While interpreting one’s dreams may be interesting, the characters and situations in the dream should not be accepted as literal. In fact, most of us dismiss our night’s dreaming as vague and mythical. We may dream we are seriously ill and in an airport, but when we awaken we find ourselves resting comfortably in bed. Our first concern, therefore, is with the waking world. As William Carlos Williams put it, “The particulars of morning are more to be desired/ than night’s vague images.”
With the aid of Vedic knowledge, however, we can go beyond both dreaming and waking, having understood that both conditions are illusion. When we understand that the real self is eternal, we will know that all material designations, whether dreamed or “real,” are temporary and therefore untrue. At night we may dream we have grown wings and are flying over a golden mountain, and when we wake we may dismiss this as a myth. But who are we really when we are awake? Is our real identity Mr. or Mrs. So-and-so who has just woken up? Are we actually a man or a woman just because our body has a particular sex? Are we Americans just because we were born in a particular land?
According to the science of self-realization, all the designations we accept as the realities of our waking life are but temporary coverings of the permanent self. Since time immemorial we have been transmigrating life after life, taking birth in various species. Forgetful of our true, eternal identity as the servant of Krsna, we assume one temporary identity after another according to our present material body.

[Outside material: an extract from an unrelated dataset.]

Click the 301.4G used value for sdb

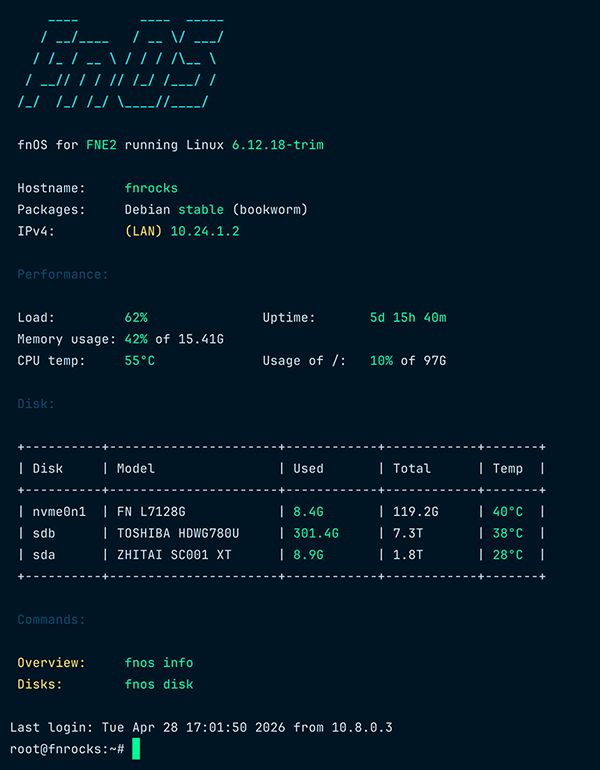(316, 533)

We may wonder why we can’t remember our past identities, but the reason is not very hard to understand when we consider our experiences in this present life. In our dreams we assume various temporary identities, forgetting our identity as Mr. or Mrs. So-and-so sleeping in bed. And even in the waking world we experience so many changes of bodily identity, from infancy to childhood to youth to adulthood to old age . . . And death means a completely new change of identity. But through all our changes of temporary identities, we retain our permanent identity as spiritual souls.
If we accept the temporary designations as the reality, we are dreaming, just as if we were in our beds asleep. Shakespeare was not describing the world of dream but the human existential condition when he wrote: “Life’s but a walking shadow, a poor player/ That struts and frets his hour upon the stage/ And then is heard no more.”
The Vedic knowledge implores us, “Wake up! Wake up, sleeping soul!” A human being who has not realized his eternal nature is actually no better than a sleepwalker, a person who appears to be alive and active but who is actually in an almost unconscious state. Life in the plant and animal species is of this low level of consciousness, but the human being has the potential to break from his slumbering forgetfulness of his real identity and life’s real purpose. But if he continues his sleepwalker life and does not awaken, he will meet with great danger. The “sleepwalker” will fall into the abyss of repeated birth and death.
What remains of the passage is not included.